Available records:
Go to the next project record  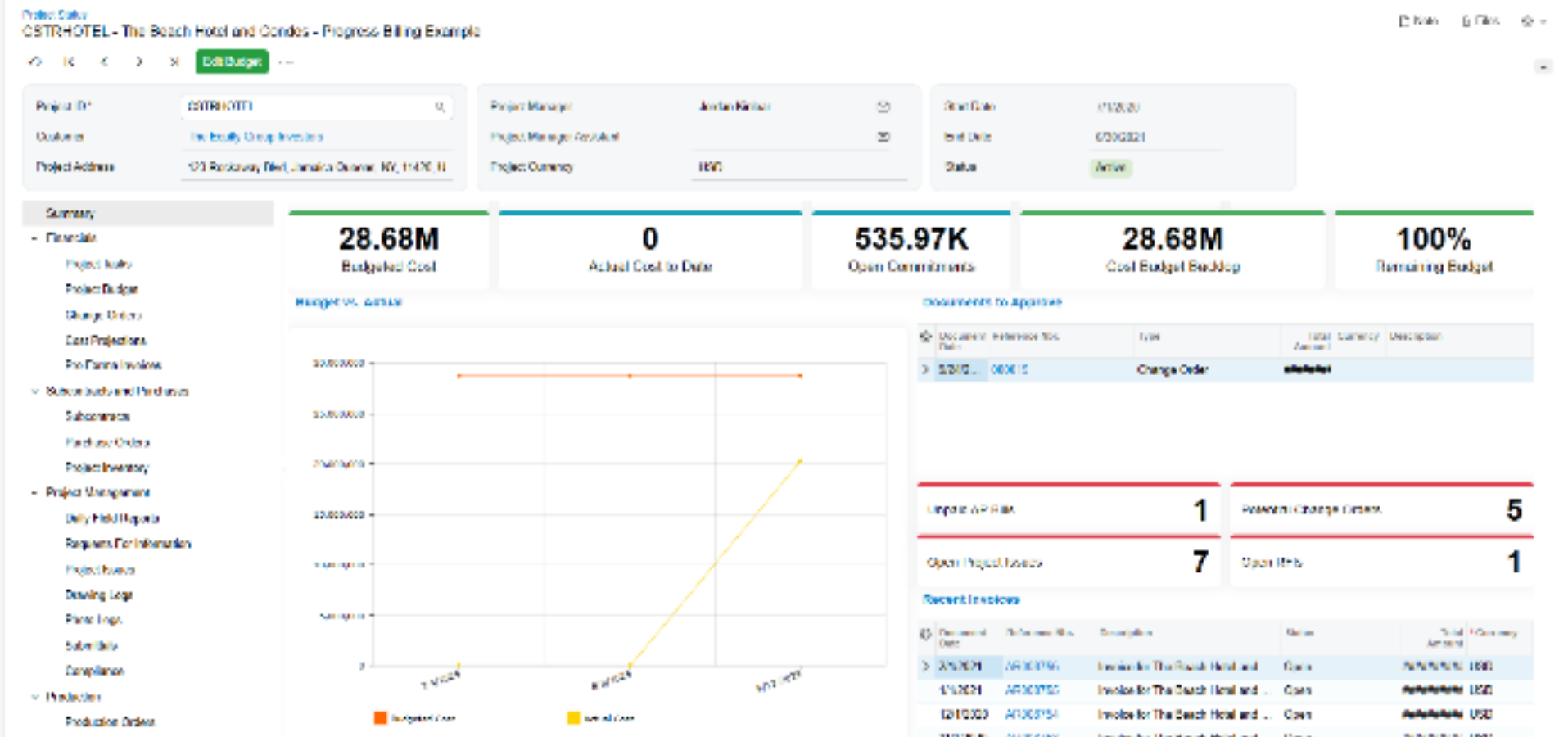click(x=139, y=61)
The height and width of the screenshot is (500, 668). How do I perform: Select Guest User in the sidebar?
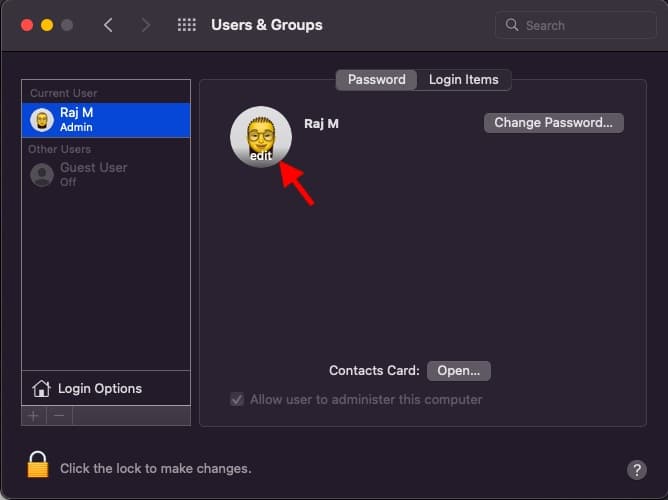coord(93,174)
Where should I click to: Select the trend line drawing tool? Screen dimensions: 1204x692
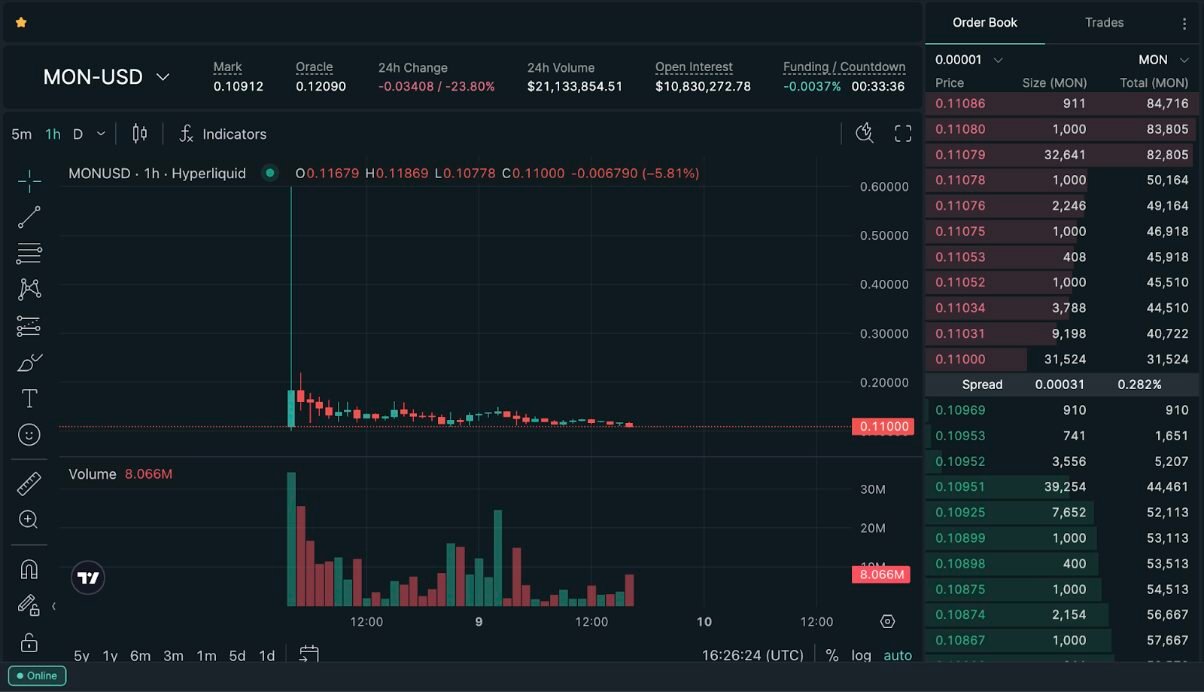click(x=27, y=217)
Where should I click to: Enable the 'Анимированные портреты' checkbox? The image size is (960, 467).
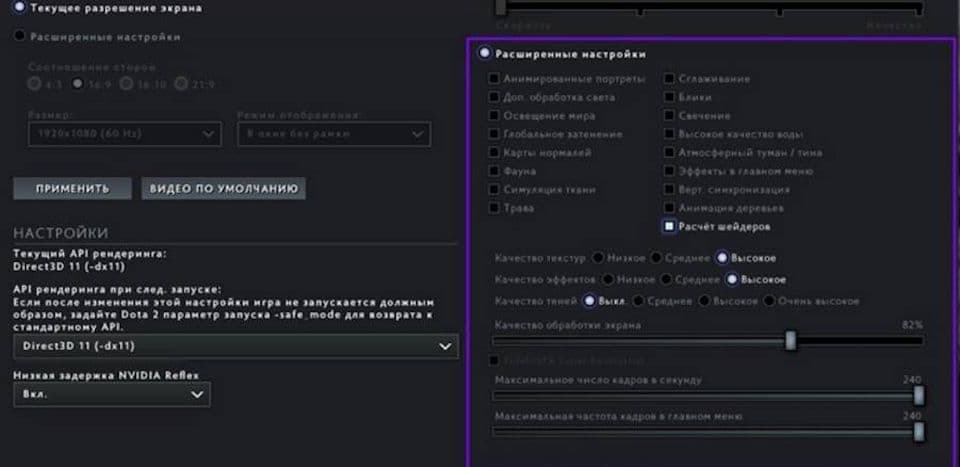494,79
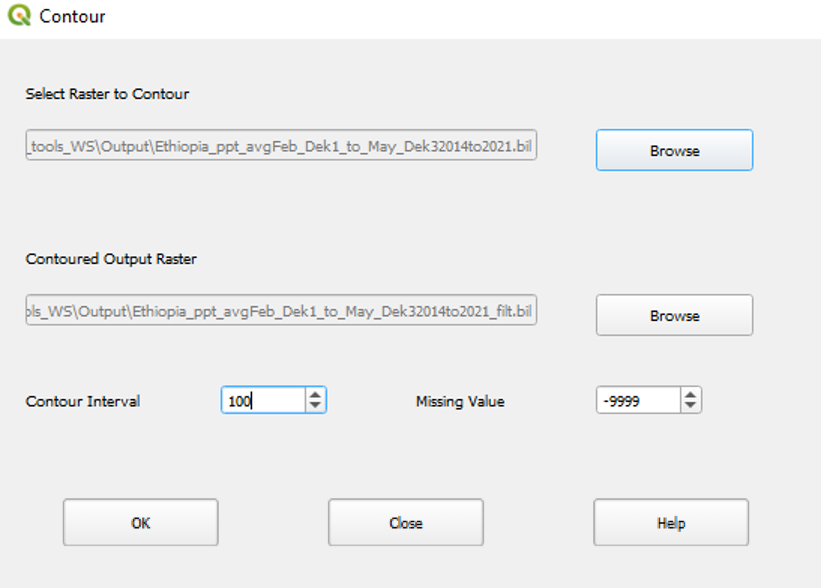Image resolution: width=822 pixels, height=588 pixels.
Task: Click the 'Select Raster to Contour' label
Action: click(x=107, y=94)
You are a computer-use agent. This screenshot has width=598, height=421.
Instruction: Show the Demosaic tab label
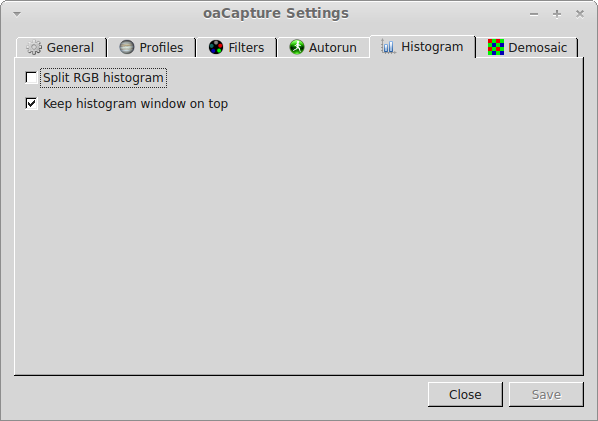(537, 48)
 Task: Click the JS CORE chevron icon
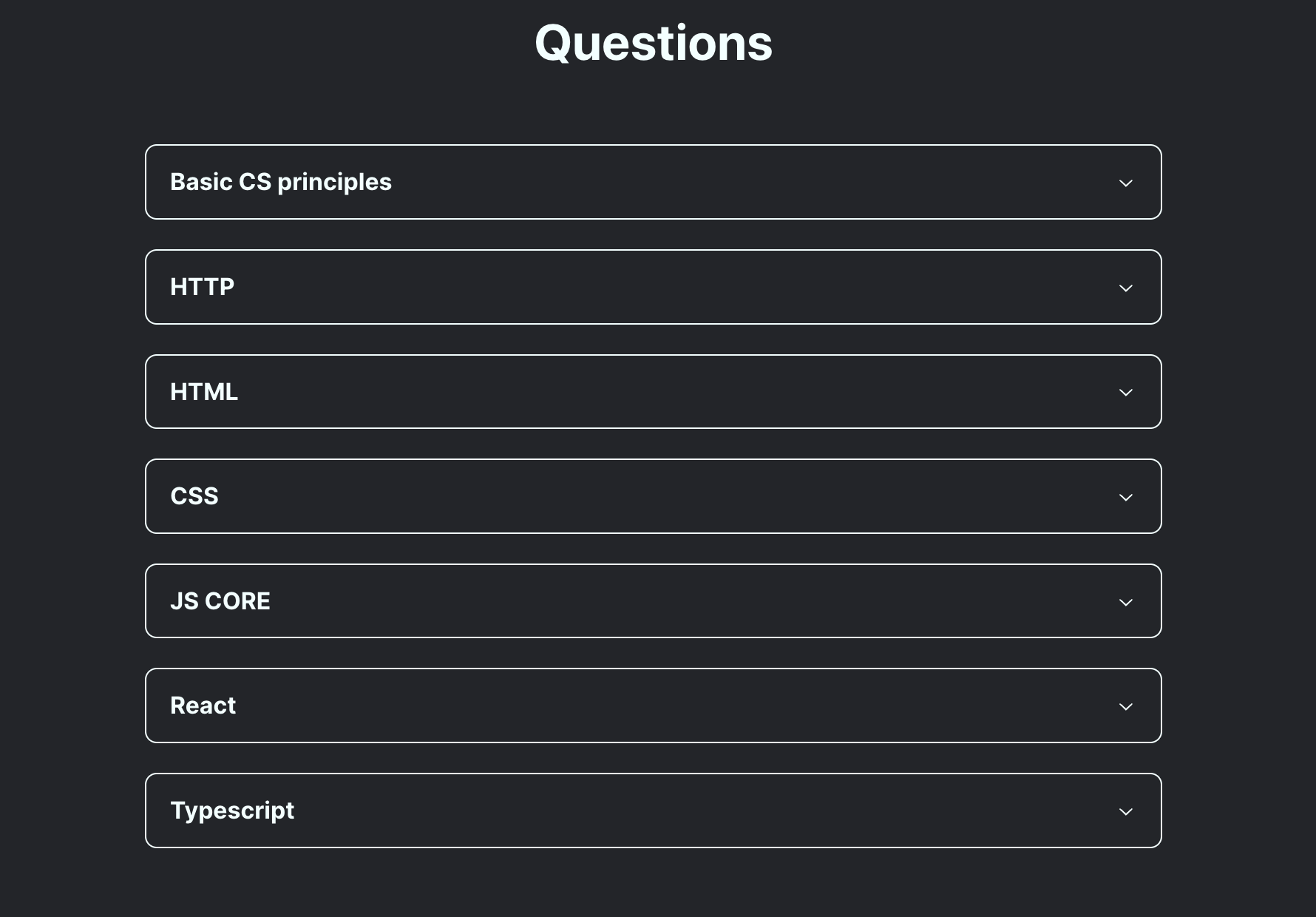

The task:
When you come to the line containing "Where should I click to: Enable" in the records above, repeat that line and all lines after it exactly, but not the pictures.

Response to the task:
Where should I click to: Enable the 'Анимированные портреты' checkbox? The image size is (960, 467).
494,79
Image resolution: width=822 pixels, height=588 pixels.
Task: Click the 'Select Raster to Contour' label
Action: click(x=107, y=94)
You are a computer-use agent. This screenshot has width=598, height=421.
Instruction: Show the Demosaic tab label
(537, 48)
 Task: Click the JS CORE chevron icon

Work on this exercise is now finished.